**EXERCISE INSTRUCTIONS**
When you reach the line containing "Viewport: 720px width, 506px height." in the entries below, start writing out each line exactly, and stop after the line containing "Given: Click the H128.14 high value in legend".

**DATA SHOWN**
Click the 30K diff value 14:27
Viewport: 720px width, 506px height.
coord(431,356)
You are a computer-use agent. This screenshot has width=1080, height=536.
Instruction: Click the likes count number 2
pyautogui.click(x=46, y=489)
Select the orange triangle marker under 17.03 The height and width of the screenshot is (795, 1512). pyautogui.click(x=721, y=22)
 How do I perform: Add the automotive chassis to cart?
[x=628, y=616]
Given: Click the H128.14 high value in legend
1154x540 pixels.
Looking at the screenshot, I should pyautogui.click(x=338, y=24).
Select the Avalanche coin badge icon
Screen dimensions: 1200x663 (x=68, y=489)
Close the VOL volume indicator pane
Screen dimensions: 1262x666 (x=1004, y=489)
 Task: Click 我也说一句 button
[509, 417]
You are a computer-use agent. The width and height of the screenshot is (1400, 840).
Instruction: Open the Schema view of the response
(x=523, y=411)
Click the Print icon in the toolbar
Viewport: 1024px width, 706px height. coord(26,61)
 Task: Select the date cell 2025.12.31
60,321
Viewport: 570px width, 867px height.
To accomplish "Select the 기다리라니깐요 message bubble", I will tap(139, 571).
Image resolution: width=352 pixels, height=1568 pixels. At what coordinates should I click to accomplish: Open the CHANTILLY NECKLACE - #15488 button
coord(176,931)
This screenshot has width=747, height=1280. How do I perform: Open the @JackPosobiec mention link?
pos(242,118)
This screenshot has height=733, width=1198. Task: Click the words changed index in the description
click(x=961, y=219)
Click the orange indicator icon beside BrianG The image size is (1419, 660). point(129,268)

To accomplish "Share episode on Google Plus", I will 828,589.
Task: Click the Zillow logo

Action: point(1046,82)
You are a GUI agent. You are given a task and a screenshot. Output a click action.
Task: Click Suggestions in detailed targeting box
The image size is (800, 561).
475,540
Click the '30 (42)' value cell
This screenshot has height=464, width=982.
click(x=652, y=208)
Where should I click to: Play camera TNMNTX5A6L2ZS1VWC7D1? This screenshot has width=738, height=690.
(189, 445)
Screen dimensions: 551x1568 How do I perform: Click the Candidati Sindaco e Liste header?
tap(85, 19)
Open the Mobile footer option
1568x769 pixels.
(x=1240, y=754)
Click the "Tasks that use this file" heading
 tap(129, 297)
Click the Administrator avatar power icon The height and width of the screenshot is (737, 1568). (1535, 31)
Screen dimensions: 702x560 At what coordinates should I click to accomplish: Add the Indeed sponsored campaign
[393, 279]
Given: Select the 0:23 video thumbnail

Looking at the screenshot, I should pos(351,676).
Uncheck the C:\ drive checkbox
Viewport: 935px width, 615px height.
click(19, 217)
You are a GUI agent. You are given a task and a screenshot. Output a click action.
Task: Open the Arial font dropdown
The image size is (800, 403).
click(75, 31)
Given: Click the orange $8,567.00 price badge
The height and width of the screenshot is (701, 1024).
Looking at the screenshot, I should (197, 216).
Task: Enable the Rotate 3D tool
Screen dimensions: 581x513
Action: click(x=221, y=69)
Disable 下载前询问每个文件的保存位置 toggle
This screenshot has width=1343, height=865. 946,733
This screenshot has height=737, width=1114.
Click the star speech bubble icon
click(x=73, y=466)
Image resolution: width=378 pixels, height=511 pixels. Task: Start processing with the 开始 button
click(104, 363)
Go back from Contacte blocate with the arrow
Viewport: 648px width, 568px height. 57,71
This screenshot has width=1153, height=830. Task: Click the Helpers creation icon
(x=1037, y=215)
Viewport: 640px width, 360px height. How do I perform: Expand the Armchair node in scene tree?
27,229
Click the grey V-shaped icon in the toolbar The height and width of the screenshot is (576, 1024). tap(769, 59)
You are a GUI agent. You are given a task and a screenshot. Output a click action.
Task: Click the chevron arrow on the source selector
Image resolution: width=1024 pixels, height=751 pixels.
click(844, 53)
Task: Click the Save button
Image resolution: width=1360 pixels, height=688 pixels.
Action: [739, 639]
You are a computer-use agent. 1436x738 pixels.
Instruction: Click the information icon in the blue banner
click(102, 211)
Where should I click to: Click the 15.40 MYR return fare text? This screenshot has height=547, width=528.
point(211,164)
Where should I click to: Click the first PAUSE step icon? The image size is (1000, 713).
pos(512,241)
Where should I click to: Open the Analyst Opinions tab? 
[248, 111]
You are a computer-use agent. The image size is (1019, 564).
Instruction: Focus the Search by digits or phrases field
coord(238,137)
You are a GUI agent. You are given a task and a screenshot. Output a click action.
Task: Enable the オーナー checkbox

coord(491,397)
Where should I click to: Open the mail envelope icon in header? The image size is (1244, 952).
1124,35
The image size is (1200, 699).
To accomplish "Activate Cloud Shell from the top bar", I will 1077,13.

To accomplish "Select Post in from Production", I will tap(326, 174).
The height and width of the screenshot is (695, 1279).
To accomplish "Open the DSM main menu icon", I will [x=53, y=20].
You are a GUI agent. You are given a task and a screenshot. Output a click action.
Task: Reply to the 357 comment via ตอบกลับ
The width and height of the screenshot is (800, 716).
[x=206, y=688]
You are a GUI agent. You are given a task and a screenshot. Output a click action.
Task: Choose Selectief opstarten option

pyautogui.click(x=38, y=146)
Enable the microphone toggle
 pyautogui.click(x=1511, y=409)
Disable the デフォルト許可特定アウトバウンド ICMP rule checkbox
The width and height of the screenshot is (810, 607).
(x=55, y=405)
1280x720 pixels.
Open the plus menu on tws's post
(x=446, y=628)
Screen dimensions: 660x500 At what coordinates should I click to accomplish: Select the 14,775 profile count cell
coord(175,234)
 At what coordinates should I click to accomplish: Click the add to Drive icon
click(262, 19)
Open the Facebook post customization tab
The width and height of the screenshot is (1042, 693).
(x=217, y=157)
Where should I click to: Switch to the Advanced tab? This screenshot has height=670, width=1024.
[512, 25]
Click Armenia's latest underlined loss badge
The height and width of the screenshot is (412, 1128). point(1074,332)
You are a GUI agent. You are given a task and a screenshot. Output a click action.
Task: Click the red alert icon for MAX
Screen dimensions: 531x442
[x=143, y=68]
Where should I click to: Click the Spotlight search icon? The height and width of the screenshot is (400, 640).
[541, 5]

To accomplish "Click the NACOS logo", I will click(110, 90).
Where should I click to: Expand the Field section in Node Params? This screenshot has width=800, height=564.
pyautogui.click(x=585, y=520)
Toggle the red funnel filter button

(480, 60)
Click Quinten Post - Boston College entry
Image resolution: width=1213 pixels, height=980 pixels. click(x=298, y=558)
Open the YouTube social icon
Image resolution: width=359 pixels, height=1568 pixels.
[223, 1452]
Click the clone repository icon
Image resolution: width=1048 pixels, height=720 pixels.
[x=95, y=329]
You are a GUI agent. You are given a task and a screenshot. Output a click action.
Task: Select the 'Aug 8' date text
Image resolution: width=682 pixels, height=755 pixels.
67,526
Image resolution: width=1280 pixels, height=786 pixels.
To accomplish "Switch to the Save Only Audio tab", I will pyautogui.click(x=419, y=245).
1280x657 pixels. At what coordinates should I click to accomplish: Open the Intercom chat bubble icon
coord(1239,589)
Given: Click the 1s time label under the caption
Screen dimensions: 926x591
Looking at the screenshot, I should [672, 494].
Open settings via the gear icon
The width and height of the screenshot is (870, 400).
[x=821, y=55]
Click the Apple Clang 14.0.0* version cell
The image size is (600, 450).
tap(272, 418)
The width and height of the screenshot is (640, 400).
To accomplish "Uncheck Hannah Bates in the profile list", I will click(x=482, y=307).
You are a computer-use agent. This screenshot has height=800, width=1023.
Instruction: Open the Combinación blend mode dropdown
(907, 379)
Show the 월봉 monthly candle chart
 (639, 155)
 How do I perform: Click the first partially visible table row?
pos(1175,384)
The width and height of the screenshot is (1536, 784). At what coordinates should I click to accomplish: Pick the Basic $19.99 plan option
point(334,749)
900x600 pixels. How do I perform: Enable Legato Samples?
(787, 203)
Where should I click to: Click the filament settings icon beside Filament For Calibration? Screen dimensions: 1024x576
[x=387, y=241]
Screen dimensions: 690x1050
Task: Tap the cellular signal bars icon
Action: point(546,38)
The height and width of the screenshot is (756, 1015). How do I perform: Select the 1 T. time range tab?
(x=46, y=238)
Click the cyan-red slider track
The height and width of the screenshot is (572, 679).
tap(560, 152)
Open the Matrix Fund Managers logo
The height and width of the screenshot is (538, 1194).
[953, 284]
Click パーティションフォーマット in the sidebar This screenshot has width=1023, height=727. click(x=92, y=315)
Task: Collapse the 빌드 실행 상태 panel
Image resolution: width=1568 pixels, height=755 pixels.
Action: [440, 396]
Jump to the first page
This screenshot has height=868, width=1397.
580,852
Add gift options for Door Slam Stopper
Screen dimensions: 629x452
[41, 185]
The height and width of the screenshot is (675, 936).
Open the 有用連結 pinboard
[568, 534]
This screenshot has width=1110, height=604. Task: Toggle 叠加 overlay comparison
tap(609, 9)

**WRITTEN SOLUTION**
Viewport: 720px width, 506px height.
coord(431,356)
You are a computer-use agent. This screenshot has width=1080, height=536.
Instruction: Click the likes count number 2
pyautogui.click(x=46, y=489)
Select the orange triangle marker under 17.03 The height and width of the screenshot is (795, 1512). pyautogui.click(x=721, y=22)
 How do I perform: Add the automotive chassis to cart?
[x=628, y=616]
Given: Click the H128.14 high value in legend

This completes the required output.